Nos echamos varias jarras al coleto, sopesando nuestro incierto futuro y haciendo conjeturas sobre quién sería el sustituto del fallecido don Álvaro de Bazán. Había quien decía que había de ser portugués, pues entre los marinos de aquella tierra abundaban los que podían armar la flota y dirigirla contra Inglaterra con garantías. Sin embargo, la mayoría nos inclinábamos por un español de la alta aristocracia, pues no podía ser de otra manera conociendo a nuestro rey.
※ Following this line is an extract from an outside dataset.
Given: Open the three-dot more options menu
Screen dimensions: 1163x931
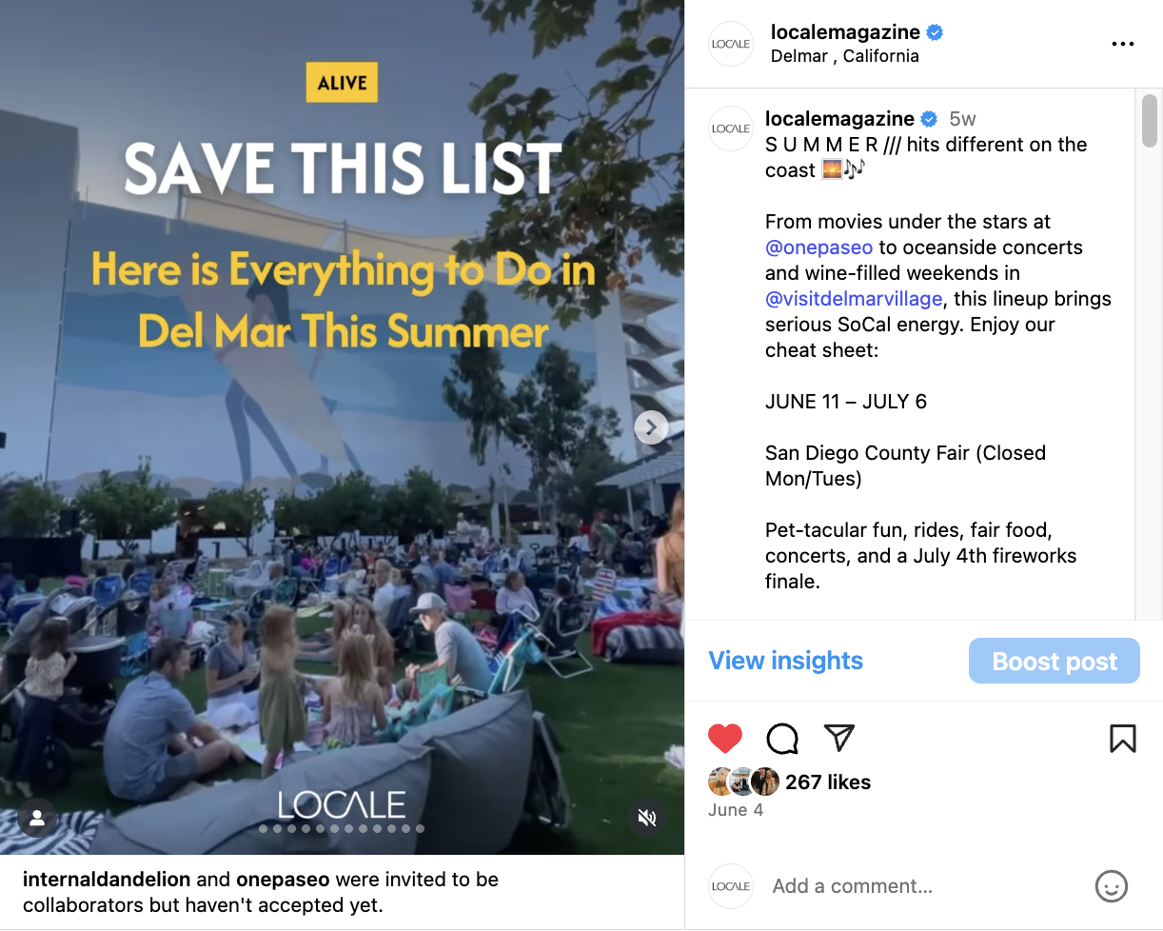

Repasamos, pues, todos los nombres que acudieron a nuestras mentes nubladas por los vapores del vino, e hicimos juicio de cuantos alcanzamos a imaginar.

Cuando consideramos que habíamos gastado lo suficiente y que era hora de salir al frío de la noche, abandonamos la taberna que se había convertido en un nido de disputas y votos a tal, donde dos italianos del tercio de Sicilia habían ofendido el honor de otros dos voluntarios leoneses porque, a decir de éstos, habían afirmado los de Italia que la catedral de Milán era la más bella del mundo. A lo que los leoneses habían respondido que las señoras madres de los italianos podían ser más bellas que la catedral de Milán, pero no que la de León.
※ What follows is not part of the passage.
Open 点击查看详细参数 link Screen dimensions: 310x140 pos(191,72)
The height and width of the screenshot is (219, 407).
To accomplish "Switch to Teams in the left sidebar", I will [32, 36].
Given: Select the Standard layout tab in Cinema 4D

Nos despedimos de don Francisco y de don Álvaro, que tenían cama asegurada en el castillo. Luego anduvimos por el centro, anunciando nuestra presencia en la madrugada con el tintineo de toledana y vizcaína al cinto. Camino del galeón, donde dormiríamos aquella noche, pasamos por un nuevo monasterio habitado por frailes de la orden de San Jerónimo: un espectacular edificio que se había mandado construir en recuerdo al regreso del marino Vasco de Gama, a principios de siglo. Íbamos indispuestos la mayoría, revueltas las entrañas por varias horas de honor a Baco. Éramos un grupo nutrido. La borrachera nos hacía exaltar la amistad sincera que nos profesábamos, por lo que nos alabábamos los unos a los otros, anteponiendo nuestra relación a cualquier otra cosa en el mundo. En especial lo hacían los hermanos Mendoza, que se abrazaban siempre y se echaban a llorar recordando a sus padres, ensalzándolos entre lágrimas y gemidos, de forma que cuanto más hablaban de ellos más se emocionaban y mayor dificultad tenían para continuar hablando.
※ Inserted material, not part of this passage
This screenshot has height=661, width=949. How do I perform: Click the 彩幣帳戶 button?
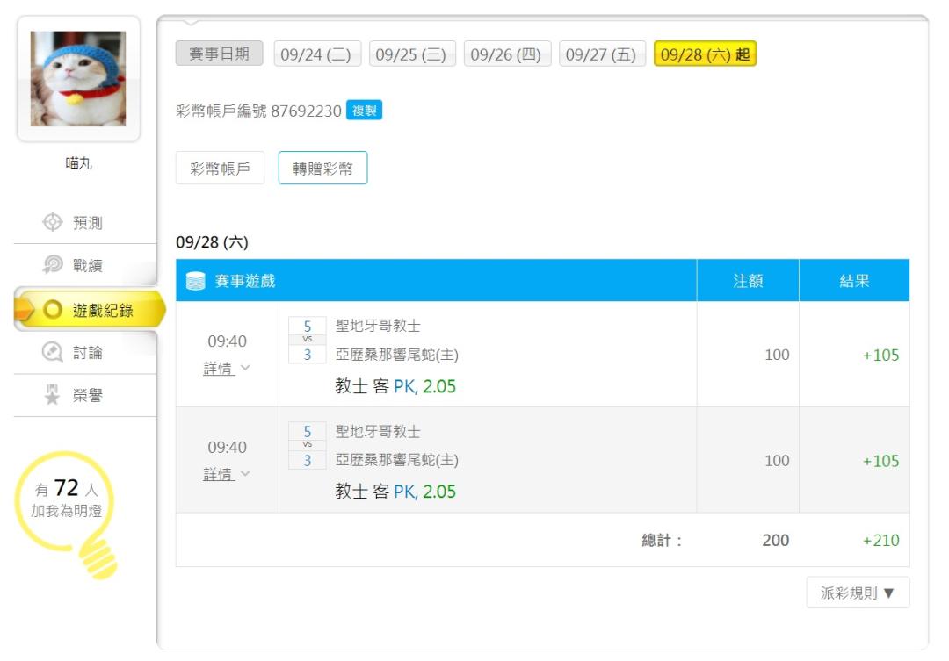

Como digo, caminábamos por Lisboa con dificultad. Como cualquier otra noche estrechamos nuestros lazos a fuerza de dedicarnos ditirambos, y los Mendoza se fundieron como siempre en un abrazo humedecido por las lágrimas. Cuando se nos pasó el momento de las alabanzas regresamos al instintivo peregrinar de los soldados en soledad; pues si la amistad es importante en tales circunstancias, no sirve para satisfacer ciertas necesidades del hombre. Así que se le ocurrió al de Osuna que podíamos pasar por un lupanar cercano, del que había oído hablar a otro andaluz de Sevilla, que lo había visitado dos noches atrás. Había allí algunas buenas hembras que no frecuentaban el campamento, traídas de las costas de África, con cuerpos de ébano y rebosantes de candidez y fuego interior. Aunque no estábamos para artes amatorias ni aun para otra cosa que no fuese echarnos a dormirla en el barco, asentimos como quienes no tienen otra cosa que hacer, sin reparar más que en nuestra condición de hombres ociosos y dejados a nuestra suerte, dispuestos a embarcarnos una vez más en un viaje por mar del que no sabíamos si íbamos a regresar.